Jack Halpern


   Data Licensing

Comprehensive Database of Chinese Name Variants


The Problem of Name Variants

The number of personal names and their variants is probably in the billions. The number of place names is also large, but they have fewer variants. Identifying names and their variants is a difficult computational linguistic task. Named Entity Recognition (NER) is a hot topic in computational linguistics and plays an important role in many IT applications.

To enhance this technology, CJKI maintains comprehensive databases of several million proper nouns, especially of Japanese names, Chinese names, and Arabic names. This document describes some issues of Chinese name variation and provides samples of our Chinese name variants resources. For reference, see also The Role of Lexical Resources in CJK NLP Applications and Named Entity Contextual Clues.

Currently our databases contain over 1,650,000 Chinese seed names (surnames and given names) and approximately five million romanized variants for these names.

Practical Applications

Identifying, processing and normalizing names and their numerous variants are useful in a variety of applications, including:

  • Anti money-laundering by financial institutions.
  • Security applications such as identifying suspected name variants of terrorists and criminals.
  • Query processing by search engines.
  • Immigration control systems.
  • Improving the accuracy of machine translation.
  • Entity and information extraction.
  • Segmentation and morphological analysis of CJK languages.

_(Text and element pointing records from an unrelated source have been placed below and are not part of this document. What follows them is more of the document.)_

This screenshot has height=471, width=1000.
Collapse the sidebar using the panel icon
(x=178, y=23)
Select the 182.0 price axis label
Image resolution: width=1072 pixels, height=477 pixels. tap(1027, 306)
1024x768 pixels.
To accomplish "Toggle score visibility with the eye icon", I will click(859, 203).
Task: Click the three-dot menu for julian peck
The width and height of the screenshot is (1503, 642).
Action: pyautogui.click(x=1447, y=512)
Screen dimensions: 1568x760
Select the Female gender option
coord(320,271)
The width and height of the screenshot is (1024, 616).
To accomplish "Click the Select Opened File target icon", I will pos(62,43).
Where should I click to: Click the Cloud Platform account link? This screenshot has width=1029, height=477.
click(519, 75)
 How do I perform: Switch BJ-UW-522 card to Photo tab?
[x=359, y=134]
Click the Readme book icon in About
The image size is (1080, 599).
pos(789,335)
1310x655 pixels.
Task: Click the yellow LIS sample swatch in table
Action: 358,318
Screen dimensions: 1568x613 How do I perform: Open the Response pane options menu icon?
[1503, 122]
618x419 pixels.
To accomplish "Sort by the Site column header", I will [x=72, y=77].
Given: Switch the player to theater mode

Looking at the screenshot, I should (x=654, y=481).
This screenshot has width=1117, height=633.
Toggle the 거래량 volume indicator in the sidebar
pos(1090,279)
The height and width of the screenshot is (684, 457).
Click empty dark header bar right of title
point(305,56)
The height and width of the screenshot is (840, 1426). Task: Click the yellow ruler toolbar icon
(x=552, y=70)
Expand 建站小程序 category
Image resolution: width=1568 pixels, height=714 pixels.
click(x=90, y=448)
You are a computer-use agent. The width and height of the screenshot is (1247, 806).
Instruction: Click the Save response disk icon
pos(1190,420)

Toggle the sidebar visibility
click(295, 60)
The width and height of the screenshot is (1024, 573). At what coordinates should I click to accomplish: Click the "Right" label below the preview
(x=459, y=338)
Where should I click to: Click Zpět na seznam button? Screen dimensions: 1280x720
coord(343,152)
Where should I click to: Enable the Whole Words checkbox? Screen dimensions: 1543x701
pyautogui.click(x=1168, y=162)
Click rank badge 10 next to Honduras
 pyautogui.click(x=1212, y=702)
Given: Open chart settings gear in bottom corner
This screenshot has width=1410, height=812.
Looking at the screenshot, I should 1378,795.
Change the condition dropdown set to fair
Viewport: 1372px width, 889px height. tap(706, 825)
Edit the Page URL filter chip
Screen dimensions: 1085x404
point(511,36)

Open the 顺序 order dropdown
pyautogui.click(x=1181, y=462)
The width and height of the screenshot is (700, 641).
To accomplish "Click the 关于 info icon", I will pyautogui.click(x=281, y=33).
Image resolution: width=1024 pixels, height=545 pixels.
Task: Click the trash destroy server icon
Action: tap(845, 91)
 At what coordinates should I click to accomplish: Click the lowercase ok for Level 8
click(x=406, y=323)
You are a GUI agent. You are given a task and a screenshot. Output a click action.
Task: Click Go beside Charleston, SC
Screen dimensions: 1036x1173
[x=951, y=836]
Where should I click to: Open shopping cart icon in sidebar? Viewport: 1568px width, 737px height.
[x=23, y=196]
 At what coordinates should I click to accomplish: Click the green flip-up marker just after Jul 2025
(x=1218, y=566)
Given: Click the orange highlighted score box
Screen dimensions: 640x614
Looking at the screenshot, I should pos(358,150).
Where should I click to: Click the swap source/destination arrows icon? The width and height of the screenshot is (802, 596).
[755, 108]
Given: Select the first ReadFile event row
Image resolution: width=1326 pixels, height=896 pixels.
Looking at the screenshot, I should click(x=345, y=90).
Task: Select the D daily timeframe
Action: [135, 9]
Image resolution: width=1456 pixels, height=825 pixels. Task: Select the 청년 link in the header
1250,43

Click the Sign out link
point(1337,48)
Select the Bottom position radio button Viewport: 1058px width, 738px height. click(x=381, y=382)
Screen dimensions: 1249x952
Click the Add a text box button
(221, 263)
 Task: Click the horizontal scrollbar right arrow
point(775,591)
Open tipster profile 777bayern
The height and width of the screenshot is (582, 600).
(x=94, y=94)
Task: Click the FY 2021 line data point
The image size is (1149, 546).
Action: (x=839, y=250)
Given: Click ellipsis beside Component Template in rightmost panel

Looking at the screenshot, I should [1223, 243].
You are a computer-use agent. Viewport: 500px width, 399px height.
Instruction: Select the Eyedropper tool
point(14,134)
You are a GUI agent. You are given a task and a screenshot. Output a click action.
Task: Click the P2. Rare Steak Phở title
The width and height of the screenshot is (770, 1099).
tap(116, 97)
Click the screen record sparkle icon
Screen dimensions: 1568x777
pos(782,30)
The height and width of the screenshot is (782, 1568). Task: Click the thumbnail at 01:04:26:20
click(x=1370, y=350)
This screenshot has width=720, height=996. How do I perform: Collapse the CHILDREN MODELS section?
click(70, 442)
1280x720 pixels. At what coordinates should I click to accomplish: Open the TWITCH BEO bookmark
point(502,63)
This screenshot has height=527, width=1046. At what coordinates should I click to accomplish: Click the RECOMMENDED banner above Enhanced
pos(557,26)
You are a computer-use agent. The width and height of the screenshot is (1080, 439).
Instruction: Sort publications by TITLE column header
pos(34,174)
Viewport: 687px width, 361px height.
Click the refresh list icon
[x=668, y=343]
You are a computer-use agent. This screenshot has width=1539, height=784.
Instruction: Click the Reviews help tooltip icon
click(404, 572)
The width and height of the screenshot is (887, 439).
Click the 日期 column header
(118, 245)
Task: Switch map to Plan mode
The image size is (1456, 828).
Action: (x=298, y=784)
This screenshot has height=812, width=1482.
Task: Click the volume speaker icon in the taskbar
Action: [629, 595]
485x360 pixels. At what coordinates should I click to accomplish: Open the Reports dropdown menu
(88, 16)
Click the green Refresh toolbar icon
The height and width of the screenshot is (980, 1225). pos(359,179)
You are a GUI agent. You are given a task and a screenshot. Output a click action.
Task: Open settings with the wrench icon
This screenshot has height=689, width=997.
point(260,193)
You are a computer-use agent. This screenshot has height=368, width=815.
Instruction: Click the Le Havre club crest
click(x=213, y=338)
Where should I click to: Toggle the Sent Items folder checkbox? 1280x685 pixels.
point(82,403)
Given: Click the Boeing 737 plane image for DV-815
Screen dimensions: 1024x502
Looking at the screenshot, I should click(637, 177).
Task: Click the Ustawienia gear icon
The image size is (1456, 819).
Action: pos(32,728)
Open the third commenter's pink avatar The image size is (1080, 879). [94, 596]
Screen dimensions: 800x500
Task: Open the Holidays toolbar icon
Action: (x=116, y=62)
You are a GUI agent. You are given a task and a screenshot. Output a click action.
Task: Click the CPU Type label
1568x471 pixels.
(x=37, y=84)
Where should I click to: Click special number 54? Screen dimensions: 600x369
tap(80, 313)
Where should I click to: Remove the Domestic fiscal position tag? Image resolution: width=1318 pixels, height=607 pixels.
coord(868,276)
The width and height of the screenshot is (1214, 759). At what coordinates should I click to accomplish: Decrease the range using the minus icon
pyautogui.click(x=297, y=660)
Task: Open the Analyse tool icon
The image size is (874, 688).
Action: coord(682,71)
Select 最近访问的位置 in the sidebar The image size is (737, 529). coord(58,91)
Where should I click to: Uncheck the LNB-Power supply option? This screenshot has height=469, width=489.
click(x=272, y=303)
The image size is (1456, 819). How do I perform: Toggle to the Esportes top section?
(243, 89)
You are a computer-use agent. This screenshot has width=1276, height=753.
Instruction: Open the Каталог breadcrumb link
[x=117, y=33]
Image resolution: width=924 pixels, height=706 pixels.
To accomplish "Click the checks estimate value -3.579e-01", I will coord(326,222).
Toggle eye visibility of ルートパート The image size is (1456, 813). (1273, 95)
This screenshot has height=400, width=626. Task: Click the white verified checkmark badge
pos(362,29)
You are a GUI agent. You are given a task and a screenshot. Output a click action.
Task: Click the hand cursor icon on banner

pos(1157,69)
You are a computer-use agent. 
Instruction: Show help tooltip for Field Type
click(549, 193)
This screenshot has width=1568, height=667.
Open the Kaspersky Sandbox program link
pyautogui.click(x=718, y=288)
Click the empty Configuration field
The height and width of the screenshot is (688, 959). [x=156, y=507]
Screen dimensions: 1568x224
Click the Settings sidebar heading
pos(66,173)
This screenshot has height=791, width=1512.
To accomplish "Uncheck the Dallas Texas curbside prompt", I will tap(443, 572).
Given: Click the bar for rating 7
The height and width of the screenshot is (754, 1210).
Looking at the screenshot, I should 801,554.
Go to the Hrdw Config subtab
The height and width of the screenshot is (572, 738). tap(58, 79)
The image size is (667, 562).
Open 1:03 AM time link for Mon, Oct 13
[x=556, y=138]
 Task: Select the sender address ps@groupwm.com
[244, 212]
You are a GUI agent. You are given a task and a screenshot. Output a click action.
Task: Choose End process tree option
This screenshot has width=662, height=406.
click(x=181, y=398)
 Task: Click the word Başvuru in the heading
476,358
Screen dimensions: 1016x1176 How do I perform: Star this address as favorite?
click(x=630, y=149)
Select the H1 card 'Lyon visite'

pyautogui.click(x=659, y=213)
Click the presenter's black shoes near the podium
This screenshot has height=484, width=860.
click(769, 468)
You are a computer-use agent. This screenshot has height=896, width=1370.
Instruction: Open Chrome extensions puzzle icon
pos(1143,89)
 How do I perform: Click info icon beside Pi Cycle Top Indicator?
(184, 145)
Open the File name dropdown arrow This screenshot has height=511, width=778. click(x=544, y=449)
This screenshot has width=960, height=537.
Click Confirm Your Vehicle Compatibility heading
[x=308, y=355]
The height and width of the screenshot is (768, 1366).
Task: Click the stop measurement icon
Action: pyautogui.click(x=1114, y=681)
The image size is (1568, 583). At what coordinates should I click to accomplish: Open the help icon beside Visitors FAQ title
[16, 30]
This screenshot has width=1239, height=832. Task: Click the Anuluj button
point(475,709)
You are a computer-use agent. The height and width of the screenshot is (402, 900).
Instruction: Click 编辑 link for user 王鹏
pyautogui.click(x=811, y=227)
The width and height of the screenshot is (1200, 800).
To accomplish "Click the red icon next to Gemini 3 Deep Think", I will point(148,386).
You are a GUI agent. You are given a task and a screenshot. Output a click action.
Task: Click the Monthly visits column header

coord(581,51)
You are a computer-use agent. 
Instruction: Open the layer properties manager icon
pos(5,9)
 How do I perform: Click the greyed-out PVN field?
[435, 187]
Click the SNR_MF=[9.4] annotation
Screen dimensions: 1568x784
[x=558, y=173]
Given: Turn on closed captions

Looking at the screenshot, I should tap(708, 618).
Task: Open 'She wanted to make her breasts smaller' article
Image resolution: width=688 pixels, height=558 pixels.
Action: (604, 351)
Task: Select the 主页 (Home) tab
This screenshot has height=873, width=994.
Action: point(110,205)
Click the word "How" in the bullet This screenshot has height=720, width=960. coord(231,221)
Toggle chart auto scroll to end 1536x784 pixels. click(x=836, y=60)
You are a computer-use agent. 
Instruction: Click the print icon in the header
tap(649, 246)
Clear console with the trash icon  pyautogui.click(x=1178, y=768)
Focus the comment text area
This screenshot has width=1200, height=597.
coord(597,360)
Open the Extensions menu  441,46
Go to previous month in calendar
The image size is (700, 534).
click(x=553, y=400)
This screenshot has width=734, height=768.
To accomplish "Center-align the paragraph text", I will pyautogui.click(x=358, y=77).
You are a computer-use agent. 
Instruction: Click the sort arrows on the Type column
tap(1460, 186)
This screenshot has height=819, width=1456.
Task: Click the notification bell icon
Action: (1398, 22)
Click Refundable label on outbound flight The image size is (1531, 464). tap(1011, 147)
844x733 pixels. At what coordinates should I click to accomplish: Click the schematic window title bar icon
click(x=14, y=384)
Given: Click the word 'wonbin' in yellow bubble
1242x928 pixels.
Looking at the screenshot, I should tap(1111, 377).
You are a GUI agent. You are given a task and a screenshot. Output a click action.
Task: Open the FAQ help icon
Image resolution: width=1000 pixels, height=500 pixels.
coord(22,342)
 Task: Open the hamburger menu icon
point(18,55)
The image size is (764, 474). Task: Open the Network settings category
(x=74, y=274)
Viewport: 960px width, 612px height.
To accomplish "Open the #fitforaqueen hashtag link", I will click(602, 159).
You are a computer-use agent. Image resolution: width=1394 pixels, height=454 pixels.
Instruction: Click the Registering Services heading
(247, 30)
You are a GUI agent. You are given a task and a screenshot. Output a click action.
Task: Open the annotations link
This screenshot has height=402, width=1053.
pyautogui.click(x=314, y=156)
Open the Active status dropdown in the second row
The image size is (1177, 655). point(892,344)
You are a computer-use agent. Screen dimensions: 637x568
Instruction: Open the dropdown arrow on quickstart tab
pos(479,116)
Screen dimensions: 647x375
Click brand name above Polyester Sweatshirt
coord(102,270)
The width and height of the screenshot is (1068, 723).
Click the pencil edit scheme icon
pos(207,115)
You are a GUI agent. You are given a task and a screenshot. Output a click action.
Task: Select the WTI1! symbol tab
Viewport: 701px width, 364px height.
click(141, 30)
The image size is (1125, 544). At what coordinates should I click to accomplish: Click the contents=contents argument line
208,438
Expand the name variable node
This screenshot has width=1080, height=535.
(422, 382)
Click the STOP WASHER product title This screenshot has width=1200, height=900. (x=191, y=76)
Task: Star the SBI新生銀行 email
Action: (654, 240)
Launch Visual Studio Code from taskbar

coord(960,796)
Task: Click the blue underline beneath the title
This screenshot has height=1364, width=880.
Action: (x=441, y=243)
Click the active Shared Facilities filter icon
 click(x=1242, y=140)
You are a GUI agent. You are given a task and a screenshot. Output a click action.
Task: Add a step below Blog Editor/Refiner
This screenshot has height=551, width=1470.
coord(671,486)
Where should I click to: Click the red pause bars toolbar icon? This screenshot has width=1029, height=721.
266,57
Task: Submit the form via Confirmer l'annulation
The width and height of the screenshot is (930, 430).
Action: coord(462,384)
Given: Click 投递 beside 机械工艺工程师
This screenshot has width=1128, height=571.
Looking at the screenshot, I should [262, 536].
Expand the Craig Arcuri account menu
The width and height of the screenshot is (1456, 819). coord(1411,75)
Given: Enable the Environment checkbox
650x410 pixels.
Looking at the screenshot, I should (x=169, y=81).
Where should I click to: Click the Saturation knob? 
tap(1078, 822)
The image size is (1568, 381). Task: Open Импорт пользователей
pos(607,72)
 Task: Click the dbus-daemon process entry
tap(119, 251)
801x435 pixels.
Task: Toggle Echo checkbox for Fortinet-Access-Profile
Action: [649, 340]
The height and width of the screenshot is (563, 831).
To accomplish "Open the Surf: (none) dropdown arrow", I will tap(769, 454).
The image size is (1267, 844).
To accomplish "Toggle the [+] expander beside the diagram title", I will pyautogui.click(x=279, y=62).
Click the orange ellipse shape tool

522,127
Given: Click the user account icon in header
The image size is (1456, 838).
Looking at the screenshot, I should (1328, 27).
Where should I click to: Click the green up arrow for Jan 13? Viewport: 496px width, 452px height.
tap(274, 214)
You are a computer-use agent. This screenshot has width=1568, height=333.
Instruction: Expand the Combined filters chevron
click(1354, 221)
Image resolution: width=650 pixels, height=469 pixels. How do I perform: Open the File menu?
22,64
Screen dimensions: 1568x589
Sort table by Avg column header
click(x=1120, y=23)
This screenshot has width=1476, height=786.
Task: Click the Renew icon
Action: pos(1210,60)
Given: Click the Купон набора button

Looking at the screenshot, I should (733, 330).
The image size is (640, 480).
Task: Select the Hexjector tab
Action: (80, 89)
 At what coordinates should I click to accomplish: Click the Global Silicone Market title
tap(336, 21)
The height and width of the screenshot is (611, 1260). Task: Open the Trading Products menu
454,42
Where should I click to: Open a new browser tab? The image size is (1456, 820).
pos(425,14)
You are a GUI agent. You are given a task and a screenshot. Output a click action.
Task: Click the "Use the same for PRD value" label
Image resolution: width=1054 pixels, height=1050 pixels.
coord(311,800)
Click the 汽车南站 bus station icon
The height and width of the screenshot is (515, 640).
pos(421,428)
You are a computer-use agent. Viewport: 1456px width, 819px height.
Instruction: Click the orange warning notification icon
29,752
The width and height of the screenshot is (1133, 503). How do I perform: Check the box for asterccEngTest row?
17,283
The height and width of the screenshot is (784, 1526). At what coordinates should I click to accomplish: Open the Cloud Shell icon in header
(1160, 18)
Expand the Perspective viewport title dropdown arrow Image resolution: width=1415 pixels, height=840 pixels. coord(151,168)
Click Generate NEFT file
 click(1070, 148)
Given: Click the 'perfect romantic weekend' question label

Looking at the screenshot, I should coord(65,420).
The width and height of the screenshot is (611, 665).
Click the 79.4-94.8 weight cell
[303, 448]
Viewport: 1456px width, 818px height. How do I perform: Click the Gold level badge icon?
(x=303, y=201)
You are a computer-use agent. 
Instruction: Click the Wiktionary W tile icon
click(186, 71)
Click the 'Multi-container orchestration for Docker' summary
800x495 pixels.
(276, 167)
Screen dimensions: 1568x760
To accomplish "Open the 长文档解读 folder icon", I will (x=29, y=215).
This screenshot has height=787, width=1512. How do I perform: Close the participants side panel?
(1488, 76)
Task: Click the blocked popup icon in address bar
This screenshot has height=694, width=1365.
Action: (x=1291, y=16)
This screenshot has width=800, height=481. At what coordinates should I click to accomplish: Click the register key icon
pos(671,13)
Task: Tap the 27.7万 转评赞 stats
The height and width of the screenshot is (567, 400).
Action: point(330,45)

Large databases of name variants play a critical role in such applications. CJKI maintains databases of several million names and name variants in all major and most minor romanization systems for Chinese, Japanese and Korean, including the major Chinese dialects, as well as for Arabic and Spanish.

Chinese Name Variants

Chinese names can be spelled in a bewildering variety of ways. Our databases of Chinese names and non-Chinese proper nouns in both Simplified and Traditional Chinese, including romanized variants, contain nearly two million entries. There are several well-established systems for romanizing/transcribing Chinese, as well as various popular ones and many older ones that have fallen out of use. The principal systems and some of lesser importance are described below:

Major Chinese Transcription Systems
System Example Description
Hanzi 驰骏 Given name written in Simplified Chinese characters. (Wikipedia article)
Hanyu Pinyin Chíjùn Usually referred to as piniyin, this the official, most widely used Mandarin romanization system adopted by the PRC in 1958, which has become ISO standard ISO-7098:1991. (Wikipedia article)
English Chijun Standard English spelling follows Hanyu Pinyin but omits the tone marks. (Wikipedia article)
Wade-Giles Ch'ihchün Introduced by Thomas Wade in the 19th century, this has been the most widely used system through most of the 20th century until Hanyu Pinyin has become widespread and is still important today. (Wikipedia article)
Yale System Chrjyun Developed by Yale University in the 1950s and 1960s to facilitate Chinese to Americans, the Yale system is of limited use now but does appear in some dictionaries and textbooks. (Wikipedia article)
Tongyong Pinyin Chihjyun The official romanization system adopted by the government of Taiwan in 2000 to replace the MPS II system. (Wikipedia article)
MPS II Chrjiun Formerly officially used in Taiwan to replace Gwoyeu Romatzyh, this system never gained much popularity outside of government publications and was replaced in 2000 by Tongyong Pinyin. (Wikipedia article)
Gwoyeu Romatzyh Chyrjiunn Formerly officially used in Taiwan, this system uses complex rules to distinguish tones without diacritics. Developed by Y. R. Chao and proclaimed in 1926, this system was officially replaced by MPS II in 1986. (Wikipedia article)
Zhuyin Fuhao ㄢㄔˊㄩㄣˋ Also called Bopomofo, this is the standard phonemic transcription system used in Taiwan (and formerly in the PRC) for education and input methods. Though not a romanization system, it is given here as it is of major importance in transcribing Chinese. (Wikipedia article)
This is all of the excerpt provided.